From the start, Namine took to her wheelchair. I still remember her very first one — manually assembled from hand-me-down parts, because we couldn’t yet get something professionally built. My aunt had to put a foam guard on the front because Namine kept crashing into everything.
But with practice came control, and Namine quickly became adept and learned that she loved her newfound speed. There is a ramp at our Children’s Hospital that she still loves to fly down. That freedom is not something a child in a wheelchair is always privy to.
I have, in the past, mistakenly referred to Namine’s situation as being “confined to her wheelchair,” or “wheelchair-bound.” Her wheelchair doesn’t bind her; it allows her to do things she wouldn’t otherwise be able to do. It’s not confinement — it’s freedom.

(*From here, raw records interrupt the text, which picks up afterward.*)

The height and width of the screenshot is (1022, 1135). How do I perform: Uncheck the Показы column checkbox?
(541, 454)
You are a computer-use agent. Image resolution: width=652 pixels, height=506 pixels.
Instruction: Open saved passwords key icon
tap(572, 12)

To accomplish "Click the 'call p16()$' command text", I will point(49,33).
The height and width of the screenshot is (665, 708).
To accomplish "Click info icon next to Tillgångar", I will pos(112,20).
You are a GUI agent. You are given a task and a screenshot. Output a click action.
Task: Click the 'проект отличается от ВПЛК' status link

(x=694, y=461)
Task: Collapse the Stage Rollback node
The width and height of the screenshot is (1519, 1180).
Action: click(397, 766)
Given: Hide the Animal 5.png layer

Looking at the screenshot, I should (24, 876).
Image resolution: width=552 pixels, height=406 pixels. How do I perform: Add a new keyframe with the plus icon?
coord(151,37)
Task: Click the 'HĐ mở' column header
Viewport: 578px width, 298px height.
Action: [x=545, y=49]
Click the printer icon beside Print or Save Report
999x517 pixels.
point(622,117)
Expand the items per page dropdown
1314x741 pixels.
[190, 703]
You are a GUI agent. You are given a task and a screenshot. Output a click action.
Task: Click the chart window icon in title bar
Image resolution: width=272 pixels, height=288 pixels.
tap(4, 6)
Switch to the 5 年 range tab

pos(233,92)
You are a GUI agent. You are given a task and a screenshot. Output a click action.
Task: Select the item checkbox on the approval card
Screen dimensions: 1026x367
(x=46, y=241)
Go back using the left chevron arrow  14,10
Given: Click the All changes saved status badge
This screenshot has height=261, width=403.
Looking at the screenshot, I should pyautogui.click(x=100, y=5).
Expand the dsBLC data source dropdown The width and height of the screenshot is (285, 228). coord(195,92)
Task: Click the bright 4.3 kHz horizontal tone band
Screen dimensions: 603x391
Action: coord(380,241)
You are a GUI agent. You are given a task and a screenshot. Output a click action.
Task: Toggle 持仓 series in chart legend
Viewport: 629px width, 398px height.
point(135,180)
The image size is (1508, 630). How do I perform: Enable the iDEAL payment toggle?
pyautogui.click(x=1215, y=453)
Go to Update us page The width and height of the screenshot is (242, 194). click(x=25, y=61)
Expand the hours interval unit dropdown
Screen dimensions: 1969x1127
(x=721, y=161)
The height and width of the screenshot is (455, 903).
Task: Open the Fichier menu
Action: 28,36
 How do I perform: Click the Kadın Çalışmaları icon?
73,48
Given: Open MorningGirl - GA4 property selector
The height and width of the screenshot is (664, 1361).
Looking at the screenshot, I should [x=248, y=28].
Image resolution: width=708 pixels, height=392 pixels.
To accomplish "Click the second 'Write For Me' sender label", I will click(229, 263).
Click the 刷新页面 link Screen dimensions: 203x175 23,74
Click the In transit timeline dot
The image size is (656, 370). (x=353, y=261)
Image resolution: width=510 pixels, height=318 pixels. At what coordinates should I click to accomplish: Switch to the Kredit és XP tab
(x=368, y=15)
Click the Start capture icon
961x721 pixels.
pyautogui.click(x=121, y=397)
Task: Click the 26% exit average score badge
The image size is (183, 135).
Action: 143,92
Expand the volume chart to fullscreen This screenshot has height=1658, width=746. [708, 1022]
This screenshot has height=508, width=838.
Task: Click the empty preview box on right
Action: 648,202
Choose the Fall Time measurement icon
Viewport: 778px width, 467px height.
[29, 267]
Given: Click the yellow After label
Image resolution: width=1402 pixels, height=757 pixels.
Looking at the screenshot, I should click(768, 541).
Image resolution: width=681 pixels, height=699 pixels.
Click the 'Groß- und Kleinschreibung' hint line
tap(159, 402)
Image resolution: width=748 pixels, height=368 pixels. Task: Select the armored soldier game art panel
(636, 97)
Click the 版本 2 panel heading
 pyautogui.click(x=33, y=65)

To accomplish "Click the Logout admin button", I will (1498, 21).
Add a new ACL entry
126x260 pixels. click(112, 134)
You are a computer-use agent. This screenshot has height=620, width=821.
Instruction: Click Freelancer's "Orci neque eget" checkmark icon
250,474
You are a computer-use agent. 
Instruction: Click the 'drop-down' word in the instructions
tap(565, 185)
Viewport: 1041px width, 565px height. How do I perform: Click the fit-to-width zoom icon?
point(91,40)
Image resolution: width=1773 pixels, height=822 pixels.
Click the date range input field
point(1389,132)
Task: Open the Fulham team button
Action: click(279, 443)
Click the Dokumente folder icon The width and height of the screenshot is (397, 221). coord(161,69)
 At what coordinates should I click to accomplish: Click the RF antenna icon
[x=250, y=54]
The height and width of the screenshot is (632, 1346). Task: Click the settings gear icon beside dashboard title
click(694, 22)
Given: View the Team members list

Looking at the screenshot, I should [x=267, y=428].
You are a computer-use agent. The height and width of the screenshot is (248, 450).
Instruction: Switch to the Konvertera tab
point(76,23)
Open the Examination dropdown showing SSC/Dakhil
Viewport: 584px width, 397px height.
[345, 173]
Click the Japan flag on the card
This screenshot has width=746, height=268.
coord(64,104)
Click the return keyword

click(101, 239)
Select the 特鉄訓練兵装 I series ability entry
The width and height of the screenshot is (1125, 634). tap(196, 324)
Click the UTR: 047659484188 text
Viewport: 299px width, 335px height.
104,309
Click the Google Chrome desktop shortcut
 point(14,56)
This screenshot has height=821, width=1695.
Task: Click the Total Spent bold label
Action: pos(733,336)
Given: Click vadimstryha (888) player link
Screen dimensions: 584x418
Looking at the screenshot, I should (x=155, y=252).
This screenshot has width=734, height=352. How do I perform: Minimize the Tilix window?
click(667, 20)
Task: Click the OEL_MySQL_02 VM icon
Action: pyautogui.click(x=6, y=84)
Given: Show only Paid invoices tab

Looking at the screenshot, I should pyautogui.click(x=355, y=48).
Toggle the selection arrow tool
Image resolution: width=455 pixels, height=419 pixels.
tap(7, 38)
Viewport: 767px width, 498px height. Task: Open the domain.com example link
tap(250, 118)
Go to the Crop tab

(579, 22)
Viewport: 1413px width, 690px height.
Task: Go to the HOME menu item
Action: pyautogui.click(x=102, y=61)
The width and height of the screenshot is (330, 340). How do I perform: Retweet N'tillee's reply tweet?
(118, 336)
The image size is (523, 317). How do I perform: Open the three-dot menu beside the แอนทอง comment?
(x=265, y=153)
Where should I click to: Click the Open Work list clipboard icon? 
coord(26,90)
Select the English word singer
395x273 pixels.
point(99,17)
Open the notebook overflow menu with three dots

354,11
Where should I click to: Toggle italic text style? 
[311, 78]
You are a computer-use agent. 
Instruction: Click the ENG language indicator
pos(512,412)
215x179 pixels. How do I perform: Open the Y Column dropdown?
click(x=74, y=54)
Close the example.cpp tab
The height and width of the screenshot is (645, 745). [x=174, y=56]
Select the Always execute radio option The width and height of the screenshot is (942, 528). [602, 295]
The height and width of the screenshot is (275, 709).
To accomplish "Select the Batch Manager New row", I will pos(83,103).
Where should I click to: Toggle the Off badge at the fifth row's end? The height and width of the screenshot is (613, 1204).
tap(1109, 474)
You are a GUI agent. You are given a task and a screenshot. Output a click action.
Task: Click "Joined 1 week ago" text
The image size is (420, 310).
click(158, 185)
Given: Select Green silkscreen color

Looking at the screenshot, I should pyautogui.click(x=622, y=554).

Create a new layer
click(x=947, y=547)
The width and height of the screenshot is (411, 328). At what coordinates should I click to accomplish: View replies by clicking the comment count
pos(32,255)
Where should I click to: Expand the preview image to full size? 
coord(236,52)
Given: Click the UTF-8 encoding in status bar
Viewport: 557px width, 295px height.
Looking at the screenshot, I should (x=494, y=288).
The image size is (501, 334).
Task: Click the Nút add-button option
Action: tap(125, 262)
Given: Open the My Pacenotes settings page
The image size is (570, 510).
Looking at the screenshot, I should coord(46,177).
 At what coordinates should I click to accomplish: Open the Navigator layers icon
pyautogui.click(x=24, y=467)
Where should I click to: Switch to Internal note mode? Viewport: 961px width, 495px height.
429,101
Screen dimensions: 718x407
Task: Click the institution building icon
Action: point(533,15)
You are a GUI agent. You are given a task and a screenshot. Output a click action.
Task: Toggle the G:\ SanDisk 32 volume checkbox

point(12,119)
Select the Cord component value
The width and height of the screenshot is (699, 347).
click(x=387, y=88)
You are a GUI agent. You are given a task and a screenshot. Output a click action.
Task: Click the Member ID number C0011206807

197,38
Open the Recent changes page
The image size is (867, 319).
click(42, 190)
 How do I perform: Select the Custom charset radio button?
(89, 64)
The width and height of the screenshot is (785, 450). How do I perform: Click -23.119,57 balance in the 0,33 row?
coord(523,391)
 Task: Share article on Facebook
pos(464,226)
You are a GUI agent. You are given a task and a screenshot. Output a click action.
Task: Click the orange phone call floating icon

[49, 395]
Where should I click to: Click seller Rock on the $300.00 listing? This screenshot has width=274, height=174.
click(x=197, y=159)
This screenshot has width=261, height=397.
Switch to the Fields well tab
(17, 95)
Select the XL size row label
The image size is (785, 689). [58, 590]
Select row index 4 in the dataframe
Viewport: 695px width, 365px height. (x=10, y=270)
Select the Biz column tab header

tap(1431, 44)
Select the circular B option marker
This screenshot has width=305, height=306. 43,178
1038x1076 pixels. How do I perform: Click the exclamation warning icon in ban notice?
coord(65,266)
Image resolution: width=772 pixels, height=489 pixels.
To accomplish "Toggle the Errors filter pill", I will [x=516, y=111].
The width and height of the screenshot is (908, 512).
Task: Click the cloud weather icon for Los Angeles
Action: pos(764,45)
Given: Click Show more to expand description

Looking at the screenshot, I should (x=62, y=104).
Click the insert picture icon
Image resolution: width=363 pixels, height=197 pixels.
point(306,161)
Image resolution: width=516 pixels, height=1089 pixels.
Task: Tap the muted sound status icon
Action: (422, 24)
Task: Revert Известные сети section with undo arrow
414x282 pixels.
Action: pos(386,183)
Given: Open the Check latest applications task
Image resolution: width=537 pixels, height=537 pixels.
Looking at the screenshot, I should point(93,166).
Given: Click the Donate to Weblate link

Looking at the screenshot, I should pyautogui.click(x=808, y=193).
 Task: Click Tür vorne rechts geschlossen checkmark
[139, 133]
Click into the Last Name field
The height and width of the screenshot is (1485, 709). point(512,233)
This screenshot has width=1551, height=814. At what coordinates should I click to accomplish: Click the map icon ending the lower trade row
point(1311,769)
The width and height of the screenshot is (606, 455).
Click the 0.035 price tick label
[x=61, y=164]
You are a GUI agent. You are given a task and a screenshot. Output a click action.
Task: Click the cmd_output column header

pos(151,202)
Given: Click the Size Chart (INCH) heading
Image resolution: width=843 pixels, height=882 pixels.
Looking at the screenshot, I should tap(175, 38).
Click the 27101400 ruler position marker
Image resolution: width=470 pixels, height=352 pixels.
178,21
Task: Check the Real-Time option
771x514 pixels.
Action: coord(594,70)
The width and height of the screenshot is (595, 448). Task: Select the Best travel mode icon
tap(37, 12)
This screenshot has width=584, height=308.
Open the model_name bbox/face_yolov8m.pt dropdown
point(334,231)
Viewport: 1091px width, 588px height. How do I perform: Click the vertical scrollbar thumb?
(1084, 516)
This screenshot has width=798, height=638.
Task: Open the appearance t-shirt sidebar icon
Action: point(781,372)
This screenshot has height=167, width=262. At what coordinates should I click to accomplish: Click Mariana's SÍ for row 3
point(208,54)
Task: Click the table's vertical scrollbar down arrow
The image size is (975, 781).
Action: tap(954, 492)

One of the many things Namine wouldn’t be able to do is bowling. She’s in a youth bowling league this year. I just think that’s so awesome!
When she’s at her league practice, there’s a ramp for her that allows her to get up on the platform where she bowls. If you’re familiar with league rules, though, you know that the teams don’t stay on one lane — they switch sides every other frame. And for a while, Namine would either wait until it was clear to go back down the ramp or she would enlist my help in bumping down the step.
Then one week at practice, Namine decided that she would try it herself. She asked me to spot her, to be ready to catch her in case she couldn’t control her wheelchair. She did need a little guidance in making sure she was approaching the step straight. As for actually going down the step, however, she didn’t need any help at all.